Types of mastectomies
Types of mastectomies include:
Simple or total mastectomy
During a simple mastectomy the entire breast and lining of the chest muscle is removed. Total mastectomy is most appropriate for patients who have ductal carcinoma in situ (DCIS), Paget disease of the breast with DCIS or other underlying non-invasive breast cancer, invasive breast cancer or those who have a breast cancer recurrence.
Modified radical mastectomy
During a modified radical mastectomy, your entire breast, the lining of the chest muscles and some axillary lymph nodes are removed. Modified radical mastectomy is most appropriate for candidates who have early stage breast cancer, advanced but localized breast cancer, inflammatory breast cancer or Paget disease of the breast with an underlying condition such as DCIS.
During a radical mastectomy, your entire breast, nipple, lymph nodes in the armpit and chest muscle wall is removed. A radical mastectomy is most appropriate for candidates who have extensive breast tumors or if cancer cells have invaded the cell wall. Radical mastectomies are the least common mastectomy.
During a partial mastectomy, the tumor, a large amount of breast tissue, chest muscle wall and some lymph nodes are removed. A partial mastectomy is appropriate for patients who have Stage I or Stage II cancer.
A nipple-sparing mastectomy is a newer technique where the breast skin envelope and nipple are left intact during surgery. During the procedure, your surgeon will remove all the breast glandular tissue from underneath the skin. Some women have this procedure if they are high risk for breast cancer.
Who is a candidate for a mastectomy?
Patients who fit the following criteria are candidates for a mastectomy:
- Have DCIS - cancer in the breast milk ducts
- Are in an early stage of breast cancer
- Have advanced breast cancer that is localized
- Have inflammatory breast cancer
- Have Paget disease of the nipple (breast)
- Breast cancer has recurred after lumpectomy and radiation therapy treatment
What are the risks associated with a mastectomy?
Complications associated with a mastectomy include:
- Scar tissue formation at surgery site
- Pain the shoulder
- Numbness under the arm
- Blood or fluid buildup at surgery site
- Breast hardness
What are the benefits associated with a mastectomy?
Research indicates that a mastectomy can reduce the risk of your breast cancer recurring by one to three percent. Many patients will need radiation therapy or chemotherapy after surgery.
What to expect during a mastectomy?
What you can expect during a mastectomy will vary based on the type of mastectomy you have. A mastectomy that also involves an axillary lymph node dissection can take as long as three hours. If you are having a breast reconstruction after the surgery, it will take longer.
In most types of mastectomy, your surgeon will make an oval incision around the nipple, separate the skin from the chest wall muscle underneath and remove all the breast tissue in between. In most cases, your doctor will perform an axillary lymph node dissection or sentinel node biopsy. If you are having a breast reconstruction, your surgeon will likely perform it during the procedure as well.
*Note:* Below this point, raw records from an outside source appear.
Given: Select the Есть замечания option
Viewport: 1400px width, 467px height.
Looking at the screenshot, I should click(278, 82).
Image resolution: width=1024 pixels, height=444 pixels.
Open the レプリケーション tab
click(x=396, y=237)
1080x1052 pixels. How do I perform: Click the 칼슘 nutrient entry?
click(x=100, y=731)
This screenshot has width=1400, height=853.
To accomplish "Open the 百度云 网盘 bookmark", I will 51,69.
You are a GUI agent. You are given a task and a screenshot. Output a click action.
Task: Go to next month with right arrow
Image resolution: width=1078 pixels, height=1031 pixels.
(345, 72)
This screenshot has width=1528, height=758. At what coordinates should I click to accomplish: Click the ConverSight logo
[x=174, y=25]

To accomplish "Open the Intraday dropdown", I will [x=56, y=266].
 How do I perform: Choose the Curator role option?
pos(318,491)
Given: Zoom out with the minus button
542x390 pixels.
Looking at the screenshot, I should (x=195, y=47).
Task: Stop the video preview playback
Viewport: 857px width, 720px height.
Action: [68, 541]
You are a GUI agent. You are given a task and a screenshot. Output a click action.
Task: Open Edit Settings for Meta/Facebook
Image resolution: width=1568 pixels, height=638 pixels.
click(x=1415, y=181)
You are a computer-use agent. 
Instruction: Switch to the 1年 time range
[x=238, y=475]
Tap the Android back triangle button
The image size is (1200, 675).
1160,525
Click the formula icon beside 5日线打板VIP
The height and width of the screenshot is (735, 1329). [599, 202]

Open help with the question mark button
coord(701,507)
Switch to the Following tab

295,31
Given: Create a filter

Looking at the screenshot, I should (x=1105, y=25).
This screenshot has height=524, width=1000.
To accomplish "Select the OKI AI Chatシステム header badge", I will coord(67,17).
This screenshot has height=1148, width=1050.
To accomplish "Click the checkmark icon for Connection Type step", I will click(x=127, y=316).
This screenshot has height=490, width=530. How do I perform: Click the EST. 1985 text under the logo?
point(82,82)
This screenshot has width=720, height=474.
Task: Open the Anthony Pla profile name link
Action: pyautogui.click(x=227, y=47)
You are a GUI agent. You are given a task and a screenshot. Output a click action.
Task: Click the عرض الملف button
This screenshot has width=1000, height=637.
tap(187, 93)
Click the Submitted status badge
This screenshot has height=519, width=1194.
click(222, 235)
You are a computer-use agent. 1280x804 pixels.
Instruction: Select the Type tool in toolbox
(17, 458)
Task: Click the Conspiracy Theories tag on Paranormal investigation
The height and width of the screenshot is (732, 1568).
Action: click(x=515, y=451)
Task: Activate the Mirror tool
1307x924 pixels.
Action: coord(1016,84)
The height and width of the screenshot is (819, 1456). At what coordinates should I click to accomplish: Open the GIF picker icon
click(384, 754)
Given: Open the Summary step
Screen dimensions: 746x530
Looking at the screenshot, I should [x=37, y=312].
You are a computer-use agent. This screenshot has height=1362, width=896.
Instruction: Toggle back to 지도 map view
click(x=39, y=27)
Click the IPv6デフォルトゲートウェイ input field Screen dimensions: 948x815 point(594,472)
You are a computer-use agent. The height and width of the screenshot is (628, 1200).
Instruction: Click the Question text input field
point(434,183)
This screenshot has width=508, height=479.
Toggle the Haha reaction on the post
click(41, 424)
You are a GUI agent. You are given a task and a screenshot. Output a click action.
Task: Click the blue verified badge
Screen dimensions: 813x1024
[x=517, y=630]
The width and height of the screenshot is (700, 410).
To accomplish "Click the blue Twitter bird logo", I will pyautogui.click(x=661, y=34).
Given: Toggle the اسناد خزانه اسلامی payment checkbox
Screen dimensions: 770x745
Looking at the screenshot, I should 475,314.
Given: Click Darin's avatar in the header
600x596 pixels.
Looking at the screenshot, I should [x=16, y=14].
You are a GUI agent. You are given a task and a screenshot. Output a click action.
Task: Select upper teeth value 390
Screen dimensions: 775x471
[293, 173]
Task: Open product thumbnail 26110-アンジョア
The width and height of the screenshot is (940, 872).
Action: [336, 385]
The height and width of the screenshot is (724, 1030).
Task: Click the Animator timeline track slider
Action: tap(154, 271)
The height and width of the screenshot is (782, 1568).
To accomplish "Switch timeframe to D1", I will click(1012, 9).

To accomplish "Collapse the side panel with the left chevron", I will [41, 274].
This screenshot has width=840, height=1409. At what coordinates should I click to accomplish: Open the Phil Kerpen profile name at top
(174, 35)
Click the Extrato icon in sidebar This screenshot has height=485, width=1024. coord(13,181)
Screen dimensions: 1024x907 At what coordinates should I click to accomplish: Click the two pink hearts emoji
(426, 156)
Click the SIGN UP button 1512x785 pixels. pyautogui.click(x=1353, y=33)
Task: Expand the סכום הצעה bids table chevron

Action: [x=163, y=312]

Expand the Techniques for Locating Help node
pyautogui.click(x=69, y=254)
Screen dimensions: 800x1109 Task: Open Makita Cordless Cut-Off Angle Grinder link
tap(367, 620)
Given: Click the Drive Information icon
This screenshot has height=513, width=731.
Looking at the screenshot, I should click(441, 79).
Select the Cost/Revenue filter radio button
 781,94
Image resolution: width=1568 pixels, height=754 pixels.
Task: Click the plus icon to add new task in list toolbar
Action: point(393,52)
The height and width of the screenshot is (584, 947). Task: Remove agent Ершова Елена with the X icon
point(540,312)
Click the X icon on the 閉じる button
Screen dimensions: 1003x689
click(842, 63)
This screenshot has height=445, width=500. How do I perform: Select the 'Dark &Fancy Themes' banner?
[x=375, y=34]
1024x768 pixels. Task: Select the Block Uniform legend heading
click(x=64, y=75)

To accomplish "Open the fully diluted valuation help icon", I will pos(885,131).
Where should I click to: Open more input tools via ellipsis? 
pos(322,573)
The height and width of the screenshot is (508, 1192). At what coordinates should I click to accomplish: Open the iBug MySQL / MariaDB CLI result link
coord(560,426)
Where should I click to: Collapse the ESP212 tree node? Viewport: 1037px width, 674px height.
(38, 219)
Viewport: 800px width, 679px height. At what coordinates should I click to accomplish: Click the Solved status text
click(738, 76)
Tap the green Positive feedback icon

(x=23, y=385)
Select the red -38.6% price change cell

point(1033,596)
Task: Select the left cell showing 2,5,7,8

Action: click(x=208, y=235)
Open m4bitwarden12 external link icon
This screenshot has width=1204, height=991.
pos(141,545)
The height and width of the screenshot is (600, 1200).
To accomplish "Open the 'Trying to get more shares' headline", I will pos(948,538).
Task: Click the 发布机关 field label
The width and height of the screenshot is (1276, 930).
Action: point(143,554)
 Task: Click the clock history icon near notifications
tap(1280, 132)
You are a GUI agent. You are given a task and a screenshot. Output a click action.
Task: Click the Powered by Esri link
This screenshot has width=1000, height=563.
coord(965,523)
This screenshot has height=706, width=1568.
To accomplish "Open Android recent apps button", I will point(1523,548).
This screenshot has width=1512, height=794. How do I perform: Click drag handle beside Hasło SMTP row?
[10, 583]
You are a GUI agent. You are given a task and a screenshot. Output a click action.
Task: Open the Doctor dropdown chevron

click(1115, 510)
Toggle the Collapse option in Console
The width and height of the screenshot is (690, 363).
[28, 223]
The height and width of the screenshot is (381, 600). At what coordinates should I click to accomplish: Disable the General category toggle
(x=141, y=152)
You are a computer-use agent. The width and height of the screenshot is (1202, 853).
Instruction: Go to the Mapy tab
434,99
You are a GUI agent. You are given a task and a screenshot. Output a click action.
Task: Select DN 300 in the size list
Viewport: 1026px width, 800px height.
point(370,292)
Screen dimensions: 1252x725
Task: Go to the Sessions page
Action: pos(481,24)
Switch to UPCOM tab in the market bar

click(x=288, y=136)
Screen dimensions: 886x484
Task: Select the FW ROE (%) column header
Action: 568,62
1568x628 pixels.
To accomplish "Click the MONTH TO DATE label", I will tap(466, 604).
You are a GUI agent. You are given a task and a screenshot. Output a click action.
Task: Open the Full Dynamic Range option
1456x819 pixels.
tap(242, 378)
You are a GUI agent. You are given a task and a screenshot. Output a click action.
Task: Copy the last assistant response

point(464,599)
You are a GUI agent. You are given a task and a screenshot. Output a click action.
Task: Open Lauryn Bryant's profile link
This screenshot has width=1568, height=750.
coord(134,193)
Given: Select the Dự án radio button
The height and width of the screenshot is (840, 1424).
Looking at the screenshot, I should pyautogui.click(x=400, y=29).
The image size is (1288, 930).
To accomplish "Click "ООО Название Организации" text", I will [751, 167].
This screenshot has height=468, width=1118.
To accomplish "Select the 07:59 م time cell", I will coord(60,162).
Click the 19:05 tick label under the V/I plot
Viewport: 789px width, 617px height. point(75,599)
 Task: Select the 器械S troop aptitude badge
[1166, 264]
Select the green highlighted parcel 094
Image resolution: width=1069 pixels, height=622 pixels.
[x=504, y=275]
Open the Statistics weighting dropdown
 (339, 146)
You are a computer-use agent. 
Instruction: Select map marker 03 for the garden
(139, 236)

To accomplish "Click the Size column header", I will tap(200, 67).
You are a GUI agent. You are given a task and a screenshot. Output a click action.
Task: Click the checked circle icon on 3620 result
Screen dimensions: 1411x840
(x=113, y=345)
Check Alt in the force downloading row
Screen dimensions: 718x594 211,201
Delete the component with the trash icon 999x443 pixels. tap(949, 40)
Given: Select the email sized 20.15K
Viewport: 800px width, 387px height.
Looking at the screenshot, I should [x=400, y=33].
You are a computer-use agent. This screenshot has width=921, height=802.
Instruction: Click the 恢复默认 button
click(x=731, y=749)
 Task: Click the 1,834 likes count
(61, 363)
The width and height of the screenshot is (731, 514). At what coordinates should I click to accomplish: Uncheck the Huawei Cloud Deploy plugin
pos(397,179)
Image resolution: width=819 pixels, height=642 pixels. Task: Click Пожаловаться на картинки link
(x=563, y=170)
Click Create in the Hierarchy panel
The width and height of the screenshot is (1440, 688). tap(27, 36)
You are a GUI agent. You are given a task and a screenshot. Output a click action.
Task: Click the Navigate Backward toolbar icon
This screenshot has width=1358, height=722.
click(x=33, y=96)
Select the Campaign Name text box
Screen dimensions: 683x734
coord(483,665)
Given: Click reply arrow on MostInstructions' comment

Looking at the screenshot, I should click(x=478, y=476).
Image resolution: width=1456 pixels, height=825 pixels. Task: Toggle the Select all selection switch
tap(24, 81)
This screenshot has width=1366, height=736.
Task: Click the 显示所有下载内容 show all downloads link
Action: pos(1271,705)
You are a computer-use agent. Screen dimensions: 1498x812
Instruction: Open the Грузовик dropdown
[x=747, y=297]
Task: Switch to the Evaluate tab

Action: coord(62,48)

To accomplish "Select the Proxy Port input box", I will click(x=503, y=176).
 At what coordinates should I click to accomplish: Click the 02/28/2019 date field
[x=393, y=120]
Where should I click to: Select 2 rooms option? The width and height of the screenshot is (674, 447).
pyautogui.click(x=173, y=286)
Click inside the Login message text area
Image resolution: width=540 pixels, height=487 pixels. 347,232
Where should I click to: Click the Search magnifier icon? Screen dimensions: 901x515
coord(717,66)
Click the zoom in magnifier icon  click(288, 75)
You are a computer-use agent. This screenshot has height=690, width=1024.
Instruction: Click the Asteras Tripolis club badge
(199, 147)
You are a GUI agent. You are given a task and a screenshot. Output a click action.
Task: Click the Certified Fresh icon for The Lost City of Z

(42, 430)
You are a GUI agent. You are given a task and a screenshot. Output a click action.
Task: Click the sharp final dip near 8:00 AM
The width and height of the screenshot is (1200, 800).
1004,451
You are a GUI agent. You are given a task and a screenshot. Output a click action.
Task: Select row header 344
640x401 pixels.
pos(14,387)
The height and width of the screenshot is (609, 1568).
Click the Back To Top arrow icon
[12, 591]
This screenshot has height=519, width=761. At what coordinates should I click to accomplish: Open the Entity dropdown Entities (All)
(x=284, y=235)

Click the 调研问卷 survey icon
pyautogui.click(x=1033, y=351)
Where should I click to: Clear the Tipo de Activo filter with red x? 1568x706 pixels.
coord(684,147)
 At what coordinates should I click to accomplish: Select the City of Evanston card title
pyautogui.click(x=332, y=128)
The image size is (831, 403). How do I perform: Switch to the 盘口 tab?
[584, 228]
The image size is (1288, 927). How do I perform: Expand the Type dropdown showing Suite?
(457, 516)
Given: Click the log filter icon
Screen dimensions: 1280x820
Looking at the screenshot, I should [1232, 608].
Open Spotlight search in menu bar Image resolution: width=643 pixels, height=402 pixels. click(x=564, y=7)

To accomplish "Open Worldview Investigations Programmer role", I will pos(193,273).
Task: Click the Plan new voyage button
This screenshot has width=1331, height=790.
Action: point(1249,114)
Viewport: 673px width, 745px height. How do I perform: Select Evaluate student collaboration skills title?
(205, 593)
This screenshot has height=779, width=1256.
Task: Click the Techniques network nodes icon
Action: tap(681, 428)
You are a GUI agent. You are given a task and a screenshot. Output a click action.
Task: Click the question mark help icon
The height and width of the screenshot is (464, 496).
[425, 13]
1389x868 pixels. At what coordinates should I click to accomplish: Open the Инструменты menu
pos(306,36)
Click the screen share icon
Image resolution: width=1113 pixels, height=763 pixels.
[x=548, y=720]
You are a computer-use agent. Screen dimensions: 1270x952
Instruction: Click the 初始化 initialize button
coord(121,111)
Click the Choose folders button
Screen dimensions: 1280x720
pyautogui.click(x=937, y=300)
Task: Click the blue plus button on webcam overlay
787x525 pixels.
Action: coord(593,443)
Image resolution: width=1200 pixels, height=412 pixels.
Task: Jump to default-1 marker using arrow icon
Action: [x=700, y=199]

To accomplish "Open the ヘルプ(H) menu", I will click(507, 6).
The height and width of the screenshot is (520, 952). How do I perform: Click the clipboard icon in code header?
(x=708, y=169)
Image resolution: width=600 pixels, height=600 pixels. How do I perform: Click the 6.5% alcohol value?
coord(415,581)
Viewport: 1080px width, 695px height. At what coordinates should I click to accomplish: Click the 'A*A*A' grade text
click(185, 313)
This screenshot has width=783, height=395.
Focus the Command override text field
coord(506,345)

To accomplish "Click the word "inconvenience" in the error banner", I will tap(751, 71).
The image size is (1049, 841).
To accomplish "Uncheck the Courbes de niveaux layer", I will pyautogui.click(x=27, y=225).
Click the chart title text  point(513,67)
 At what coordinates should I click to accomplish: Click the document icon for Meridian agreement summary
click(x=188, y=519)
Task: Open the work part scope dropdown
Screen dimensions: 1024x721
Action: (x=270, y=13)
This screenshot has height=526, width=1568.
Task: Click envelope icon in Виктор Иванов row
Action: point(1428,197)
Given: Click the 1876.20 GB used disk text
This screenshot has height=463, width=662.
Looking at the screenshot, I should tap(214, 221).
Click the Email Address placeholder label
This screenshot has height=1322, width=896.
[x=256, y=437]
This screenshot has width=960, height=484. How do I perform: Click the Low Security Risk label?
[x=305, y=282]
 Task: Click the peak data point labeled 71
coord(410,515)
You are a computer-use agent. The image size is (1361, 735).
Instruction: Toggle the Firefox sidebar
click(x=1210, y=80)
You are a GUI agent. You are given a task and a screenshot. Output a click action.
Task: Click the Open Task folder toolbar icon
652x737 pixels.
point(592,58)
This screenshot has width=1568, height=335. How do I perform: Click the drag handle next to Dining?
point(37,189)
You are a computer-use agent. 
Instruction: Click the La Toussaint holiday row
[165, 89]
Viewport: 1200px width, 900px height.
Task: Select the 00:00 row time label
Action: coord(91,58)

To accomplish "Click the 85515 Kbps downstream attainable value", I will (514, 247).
After the tumor and lymph node removal and breast reconstruction, your surgeon will evaluate you for bleeding and insert surgical drains to drain excess fluid that accumulates in the space where the tissue was removed. After all is cleared, your doctor will close the incision and dress the wound.
Recovery from a mastectomy
After your mastectomy procedure, you will stay in the hospital for one to two nights before being discharged. Your doctor will provide you with a home recovery plan that will outline how much assistance you need during recovery, how quickly you can return to your daily activities, how to care for your incision site, diet, medication schedule and follow-up schedule. Most women can return to normal activities within a month, but some patients will need a few months recovery.